L’evoluzione della destinazione abitativa (da un uso sporadico a uno intensivo) ha reso progressivo l’approccio architettonico, con i dettagli che si sono definiti mano a mano, insieme al mutare dello scenario e delle esigenze.


Il revamping si è concentrato principalmente sulla decostruzione della pianta originaria, condizionata dalla presenza di un ingombrante corridoio lineare. A fare da guida all’intervento sono stati due principi stilistici molto chiari: la scelta di avvalersi di un numero ristretto di riferimenti materici (il legno, il marmo) e l’uso creativo della linea curva come firma formale. Si tratta in questo caso anche di un omaggio all’estetica del neoclassico e all’uso razionale dell’arco, un riferimento peraltro visibile in alcuni elementi dell’androne dell’edificio.

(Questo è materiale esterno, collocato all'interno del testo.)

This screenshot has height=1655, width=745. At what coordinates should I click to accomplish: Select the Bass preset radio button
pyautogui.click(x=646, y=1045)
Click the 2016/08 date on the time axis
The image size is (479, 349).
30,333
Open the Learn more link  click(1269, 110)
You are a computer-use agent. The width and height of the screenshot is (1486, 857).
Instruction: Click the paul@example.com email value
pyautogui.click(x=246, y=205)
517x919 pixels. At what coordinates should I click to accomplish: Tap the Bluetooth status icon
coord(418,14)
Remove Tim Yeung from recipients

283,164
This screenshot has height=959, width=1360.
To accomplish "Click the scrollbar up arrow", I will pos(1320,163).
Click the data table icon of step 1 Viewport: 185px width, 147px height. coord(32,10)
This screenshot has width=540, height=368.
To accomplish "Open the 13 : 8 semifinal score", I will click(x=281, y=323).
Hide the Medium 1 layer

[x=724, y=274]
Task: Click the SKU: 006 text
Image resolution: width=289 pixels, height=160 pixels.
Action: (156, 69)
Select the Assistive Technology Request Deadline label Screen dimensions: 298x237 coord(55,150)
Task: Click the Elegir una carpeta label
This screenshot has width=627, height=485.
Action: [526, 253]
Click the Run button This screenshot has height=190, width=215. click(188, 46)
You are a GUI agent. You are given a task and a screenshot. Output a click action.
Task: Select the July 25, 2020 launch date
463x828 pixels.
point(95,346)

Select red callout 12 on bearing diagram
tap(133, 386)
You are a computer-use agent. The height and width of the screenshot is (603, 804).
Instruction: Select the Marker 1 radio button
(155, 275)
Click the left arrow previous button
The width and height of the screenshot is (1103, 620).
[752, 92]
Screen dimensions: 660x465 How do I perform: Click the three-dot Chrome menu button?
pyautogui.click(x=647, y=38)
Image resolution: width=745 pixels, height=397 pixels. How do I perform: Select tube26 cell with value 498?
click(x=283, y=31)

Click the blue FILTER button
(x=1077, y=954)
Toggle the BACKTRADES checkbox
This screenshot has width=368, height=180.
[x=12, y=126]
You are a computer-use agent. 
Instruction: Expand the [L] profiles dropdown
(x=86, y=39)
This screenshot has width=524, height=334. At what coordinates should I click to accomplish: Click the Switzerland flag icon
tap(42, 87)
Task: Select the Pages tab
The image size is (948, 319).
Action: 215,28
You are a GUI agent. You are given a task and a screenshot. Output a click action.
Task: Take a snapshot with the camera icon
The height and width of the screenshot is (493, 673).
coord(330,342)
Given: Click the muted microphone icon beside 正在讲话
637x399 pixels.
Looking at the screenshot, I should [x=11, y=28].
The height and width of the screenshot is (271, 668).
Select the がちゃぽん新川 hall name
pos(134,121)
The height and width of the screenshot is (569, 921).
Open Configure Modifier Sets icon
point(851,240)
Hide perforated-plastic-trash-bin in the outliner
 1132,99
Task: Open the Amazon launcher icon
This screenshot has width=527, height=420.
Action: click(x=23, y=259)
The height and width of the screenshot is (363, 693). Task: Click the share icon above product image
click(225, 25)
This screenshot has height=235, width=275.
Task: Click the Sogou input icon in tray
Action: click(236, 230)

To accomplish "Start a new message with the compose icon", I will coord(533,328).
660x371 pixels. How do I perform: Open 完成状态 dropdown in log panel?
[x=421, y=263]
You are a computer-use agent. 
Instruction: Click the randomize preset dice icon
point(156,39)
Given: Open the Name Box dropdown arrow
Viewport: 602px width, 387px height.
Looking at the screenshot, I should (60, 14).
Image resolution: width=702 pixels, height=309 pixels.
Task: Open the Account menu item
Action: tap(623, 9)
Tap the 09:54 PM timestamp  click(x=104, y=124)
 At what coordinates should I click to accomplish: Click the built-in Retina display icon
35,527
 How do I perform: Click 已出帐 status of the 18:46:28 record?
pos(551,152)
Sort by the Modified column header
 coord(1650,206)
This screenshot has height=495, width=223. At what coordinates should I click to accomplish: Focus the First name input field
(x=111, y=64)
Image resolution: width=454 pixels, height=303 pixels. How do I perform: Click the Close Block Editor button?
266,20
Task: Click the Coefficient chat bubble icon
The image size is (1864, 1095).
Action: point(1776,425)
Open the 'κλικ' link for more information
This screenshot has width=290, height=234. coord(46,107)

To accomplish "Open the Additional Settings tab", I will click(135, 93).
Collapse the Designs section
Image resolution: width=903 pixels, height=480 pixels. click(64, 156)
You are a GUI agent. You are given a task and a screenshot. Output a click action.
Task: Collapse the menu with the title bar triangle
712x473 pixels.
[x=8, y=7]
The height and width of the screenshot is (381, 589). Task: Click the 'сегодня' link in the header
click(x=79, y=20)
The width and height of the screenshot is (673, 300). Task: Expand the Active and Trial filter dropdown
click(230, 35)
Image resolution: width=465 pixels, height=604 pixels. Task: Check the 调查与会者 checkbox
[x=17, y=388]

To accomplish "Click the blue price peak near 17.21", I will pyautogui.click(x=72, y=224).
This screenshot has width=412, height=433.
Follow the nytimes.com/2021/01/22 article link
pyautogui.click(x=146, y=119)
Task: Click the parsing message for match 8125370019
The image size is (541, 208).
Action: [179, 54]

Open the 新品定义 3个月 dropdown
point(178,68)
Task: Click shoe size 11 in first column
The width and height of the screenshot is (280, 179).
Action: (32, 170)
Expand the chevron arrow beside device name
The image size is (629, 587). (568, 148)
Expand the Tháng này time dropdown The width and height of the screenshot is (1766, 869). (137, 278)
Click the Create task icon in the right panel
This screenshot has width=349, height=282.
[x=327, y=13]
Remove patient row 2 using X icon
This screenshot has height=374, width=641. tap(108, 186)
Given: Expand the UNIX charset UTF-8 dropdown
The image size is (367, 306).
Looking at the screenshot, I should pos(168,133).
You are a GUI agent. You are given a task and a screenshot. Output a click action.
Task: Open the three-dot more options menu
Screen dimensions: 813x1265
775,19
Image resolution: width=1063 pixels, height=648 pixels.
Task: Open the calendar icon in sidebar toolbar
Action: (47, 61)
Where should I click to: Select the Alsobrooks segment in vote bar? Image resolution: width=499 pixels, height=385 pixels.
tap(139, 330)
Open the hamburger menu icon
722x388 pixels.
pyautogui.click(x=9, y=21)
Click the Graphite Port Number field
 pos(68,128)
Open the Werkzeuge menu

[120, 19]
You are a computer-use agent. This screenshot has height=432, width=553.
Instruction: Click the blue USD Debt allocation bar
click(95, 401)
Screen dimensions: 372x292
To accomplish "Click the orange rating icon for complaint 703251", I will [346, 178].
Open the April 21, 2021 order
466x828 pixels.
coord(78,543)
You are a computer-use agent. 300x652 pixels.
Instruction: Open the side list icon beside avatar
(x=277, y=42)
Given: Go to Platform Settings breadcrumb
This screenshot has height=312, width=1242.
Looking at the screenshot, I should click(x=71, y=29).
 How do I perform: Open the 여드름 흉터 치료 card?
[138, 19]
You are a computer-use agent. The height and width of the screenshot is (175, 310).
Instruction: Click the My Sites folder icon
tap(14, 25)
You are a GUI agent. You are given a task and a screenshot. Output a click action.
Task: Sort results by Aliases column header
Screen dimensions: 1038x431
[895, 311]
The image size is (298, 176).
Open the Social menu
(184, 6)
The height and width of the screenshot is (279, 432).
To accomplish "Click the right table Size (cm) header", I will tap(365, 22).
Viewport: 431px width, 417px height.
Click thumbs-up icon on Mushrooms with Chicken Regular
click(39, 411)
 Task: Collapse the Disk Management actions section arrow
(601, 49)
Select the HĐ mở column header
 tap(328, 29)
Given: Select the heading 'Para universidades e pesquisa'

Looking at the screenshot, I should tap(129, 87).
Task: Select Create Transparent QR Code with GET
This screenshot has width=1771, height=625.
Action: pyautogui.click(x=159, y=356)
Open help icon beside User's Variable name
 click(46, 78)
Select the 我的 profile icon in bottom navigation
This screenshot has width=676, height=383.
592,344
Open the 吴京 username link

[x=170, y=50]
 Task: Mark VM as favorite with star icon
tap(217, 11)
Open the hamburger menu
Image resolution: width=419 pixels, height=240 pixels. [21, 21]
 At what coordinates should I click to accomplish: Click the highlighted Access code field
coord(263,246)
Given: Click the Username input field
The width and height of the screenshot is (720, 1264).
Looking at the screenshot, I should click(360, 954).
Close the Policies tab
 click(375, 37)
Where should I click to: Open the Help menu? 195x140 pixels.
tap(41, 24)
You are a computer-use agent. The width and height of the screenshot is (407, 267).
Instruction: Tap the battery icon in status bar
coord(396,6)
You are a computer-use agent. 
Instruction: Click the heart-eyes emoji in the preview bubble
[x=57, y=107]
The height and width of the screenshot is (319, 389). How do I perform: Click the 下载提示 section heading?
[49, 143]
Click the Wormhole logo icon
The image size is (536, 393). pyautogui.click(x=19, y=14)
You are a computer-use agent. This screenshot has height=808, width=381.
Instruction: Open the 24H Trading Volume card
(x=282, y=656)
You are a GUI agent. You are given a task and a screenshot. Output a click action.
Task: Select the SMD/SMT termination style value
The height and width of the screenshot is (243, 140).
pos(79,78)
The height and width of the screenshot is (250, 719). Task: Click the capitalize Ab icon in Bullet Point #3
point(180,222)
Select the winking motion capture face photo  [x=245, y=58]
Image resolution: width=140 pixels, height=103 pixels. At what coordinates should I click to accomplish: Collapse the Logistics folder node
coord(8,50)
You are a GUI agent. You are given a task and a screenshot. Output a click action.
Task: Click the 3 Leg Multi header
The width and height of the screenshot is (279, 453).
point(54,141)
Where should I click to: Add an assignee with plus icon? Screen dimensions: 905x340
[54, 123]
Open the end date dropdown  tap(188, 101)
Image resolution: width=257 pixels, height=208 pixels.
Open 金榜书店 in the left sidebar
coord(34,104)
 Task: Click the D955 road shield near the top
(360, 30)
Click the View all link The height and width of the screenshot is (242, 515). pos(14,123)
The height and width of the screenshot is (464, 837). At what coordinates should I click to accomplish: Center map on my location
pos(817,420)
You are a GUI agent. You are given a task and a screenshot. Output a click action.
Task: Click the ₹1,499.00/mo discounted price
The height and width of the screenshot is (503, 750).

Per prima cosa è stata data una interpretazione molto creativa del lungo corridoio, ricodificato completamente. Il tratto iniziale è interrotto all’altezza dell’ingresso con la creazione di un nuovo vano con doppio accesso, fruibile da cappottiera dal lato dell’entrata e da armadiatura- sul lato opposto. Ma sarebbe davvero riduttivo identificare il corridoio come un puro luogo di collegamento e di passaggio: attraverso l’intervento di rimodulazione che lo ha spezzato in due segmenti indipendenti collegati con l’open space, esso è diventato uno spazio davvero insolito e interessante, capace di ospitare come una sorta di galleria lineare sia opere d’arte - le due statue di antiquariato, scenograficamente incorniciate come in una nicchia dagli archi del salotto- sia eleganti pezzi di design come l’iconica Hill House 1 di Charlees Rennie Mackintosh, affiancata da uno specchio stondato che duplica la profonditàriflettendoil profilodella statua.


Dall’ingresso, di dimensioni contenute e decorato con una carta da parati Dedar con pattern geometrico, si è quasi risucchiati nell’ambito luminoso dell’open space. La grande zona giorno è nata dall’unione del vecchio salotto con la cucina e ha creato un ambiente arioso, dominato da due iconiche aperture ad arco con gli imbotti in legno leggermente eccedenti rispetto allo spessore dei muri. Gli archi, naturalmente, sono il frutto del riadattamento di aperture esistenti e fanno parte dell’imprinting stilistico introdotto dalla ristrutturazione: annullano il concetto di porta promuovendo quello di varco. La funzione degli archi, inoltre, è fondamentale nel dare continuità alla circolazione, bypassando l’interruzione del corridoio all’entrata e connettendo l’open space alla camera e al resto della casa.


Nel living emergono l’esile e raffinata libreria metallica Rimadesio e il divano Minotti dalla spalliera a mezzaluna, con il pendant del pouf a semicerchio. Si incaricano di conferire ulteriore coerenza al tema della linea curva anche il tappeto Moon a forma di pianeta, la sinuosa poltrona e i tavolini Cassina. Alla parete domina invece un’importante tela dark dell’artista Lorenzo Puglisi.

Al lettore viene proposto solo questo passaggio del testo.